For most, Bregetta’s childhood is unimaginable. She, along with her sister and mother, were the victims of domestic abuse. They lived in extreme poverty, often with not enough to eat. Her mother struggled with drugs. It was a dark time.
“It was hard,” Bregetta remembers, “I couldn’t cry. I had to be strong for my sisters.”
At 14, child services took her into foster care, and that chapter of her life thankfully ended. But Bregetta struggled. She started skipping school and rebelled. At 17, she was pregnant. She might have aged out of foster care and given up – but then a social worker referred her to Lad Lake.
Lad Lake helped Bregetta with things like housing, childcare, school and even gave her a job.
“Lad Lake has been a very supportive network for me. It’s like my second home,” she says.

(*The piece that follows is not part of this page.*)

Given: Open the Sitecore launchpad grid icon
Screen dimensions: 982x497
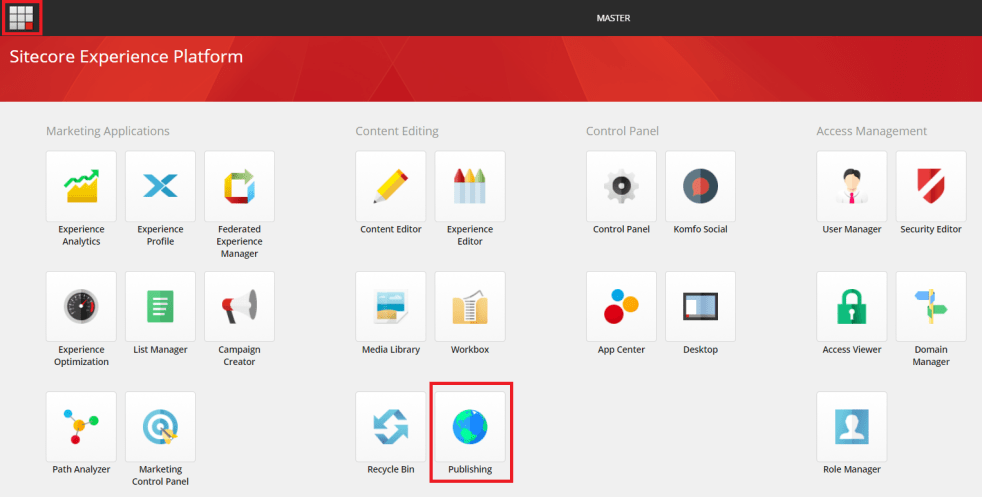Looking at the screenshot, I should [x=21, y=17].
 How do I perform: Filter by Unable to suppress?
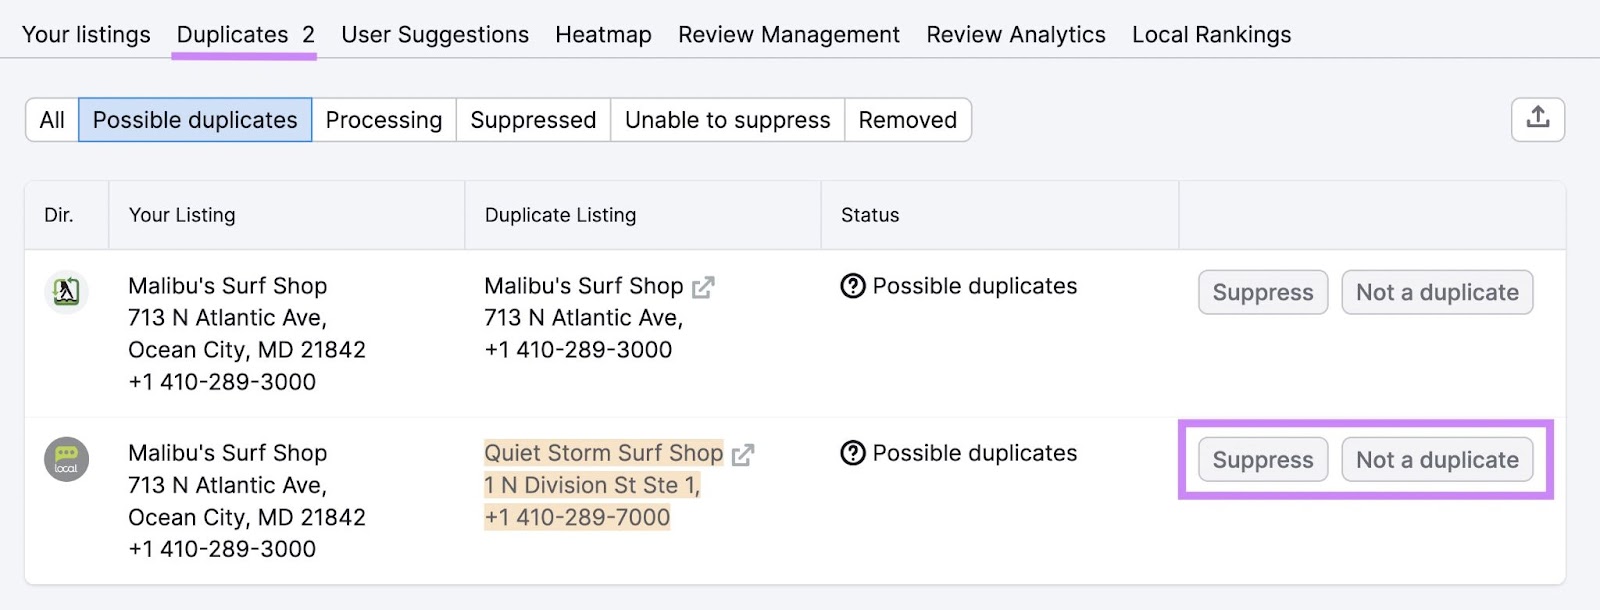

Lad Lake continued supporting her and she set her sights on a college. This past May, after eight years of full-time work and part-time school, she became the first one in her family to graduate from college.
Today, Bregetta works for Children’s Hospital helping connect foster care families with needed resources to help others like her. When asked how she did it, Bregetta says,
“In order to get what else is out here for you, you have to let things go. I just try to be the light.”
Lad Lake congratulates Bregetta on her degree and is proud to be a part of her success. We wish her happiness in her career and know that she will shine on as an inspirational light to those who were once, like her, in the dark.